**WHAT IS ASKED**
Rewrite every line of the records below, requests included, but omit the pictures. Shift each coordinate in the answers by -86.

**ENTRIES PROVIDED**
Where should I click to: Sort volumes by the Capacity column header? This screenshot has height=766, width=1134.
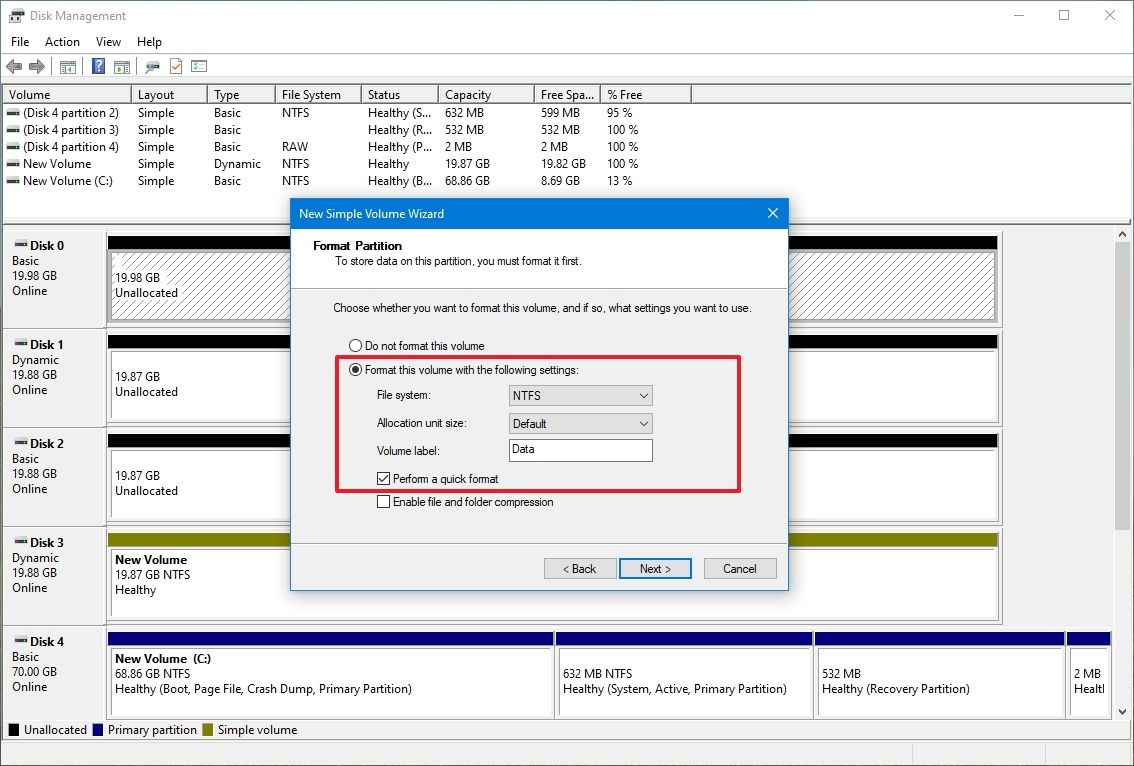484,93
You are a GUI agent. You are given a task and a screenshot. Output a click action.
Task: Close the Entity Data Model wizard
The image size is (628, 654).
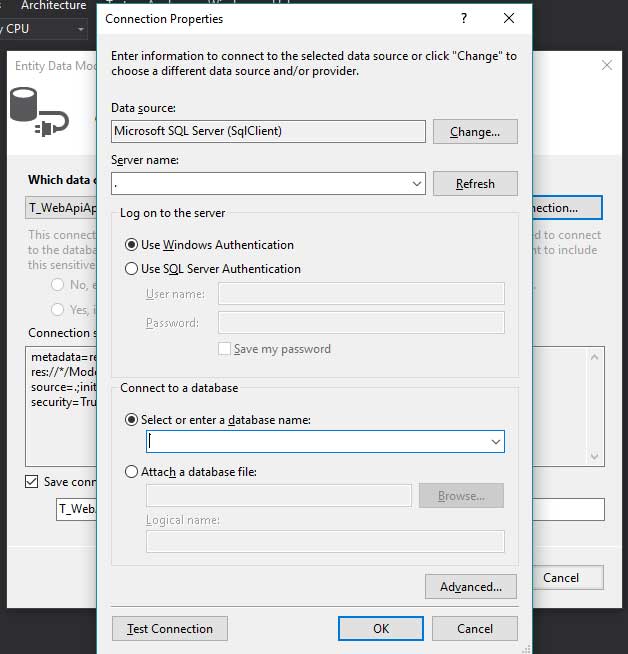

**REPLY**
Where should I click to: Sort volumes by the Capacity column header? This screenshot has height=766, width=1134.
398,7
You are a GUI agent. You are given a task and a screenshot. Output a click action.
Task: Close the Entity Data Model wizard
The image size is (628, 654).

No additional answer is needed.